# [Problem details]
From the line with "You are a computer-use" through the line with "Instruction: Click the", inclusive, return each line of the data below exactly and leave the rest out.

# [Task inputs]
++++++++
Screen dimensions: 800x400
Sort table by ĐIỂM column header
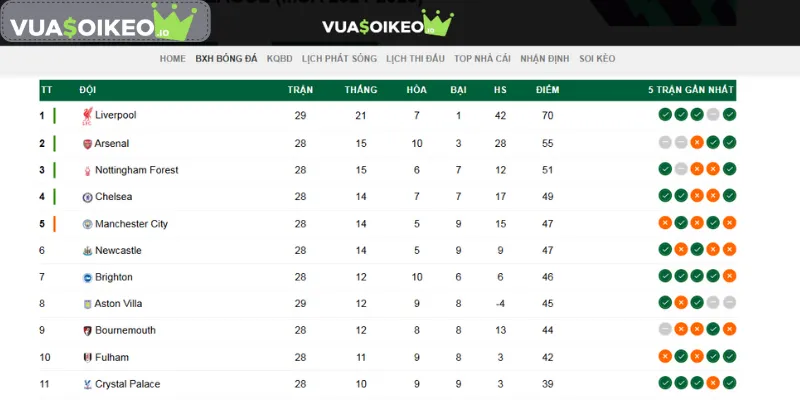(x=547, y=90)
++++++++
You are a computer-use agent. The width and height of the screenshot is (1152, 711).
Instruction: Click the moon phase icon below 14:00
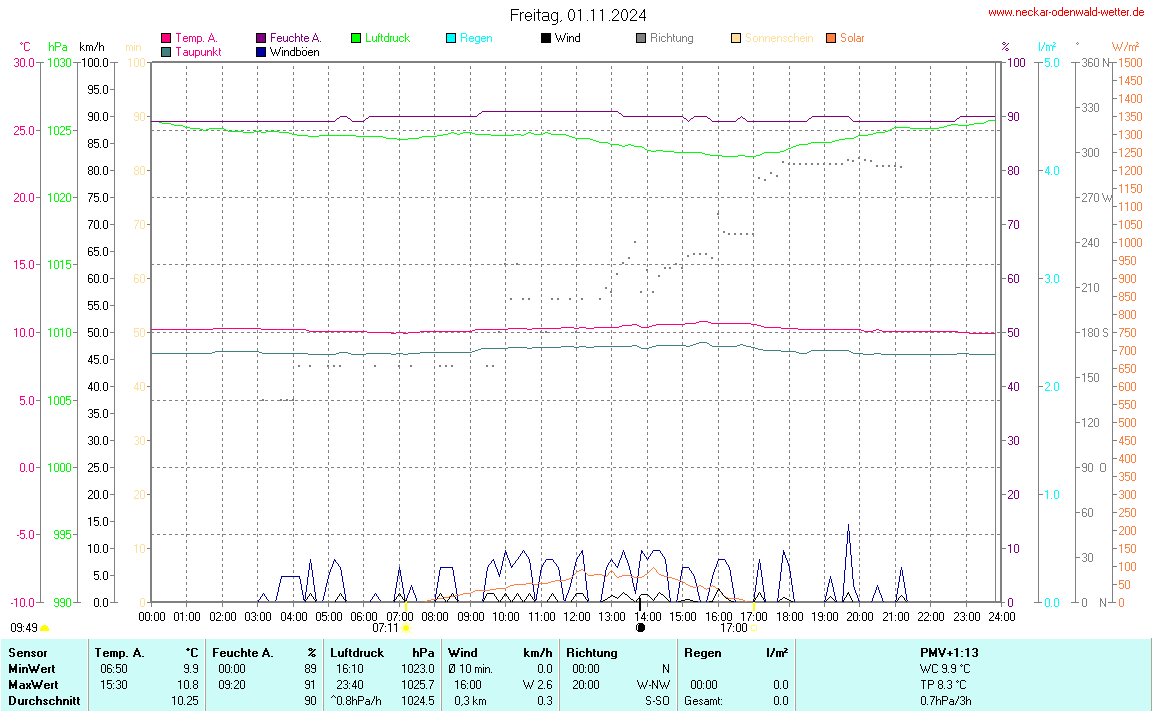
++++++++
# [Exercise result]
You are a computer-use agent. The width and height of the screenshot is (1152, 711).
Instruction: Click the moon phase icon below 14:00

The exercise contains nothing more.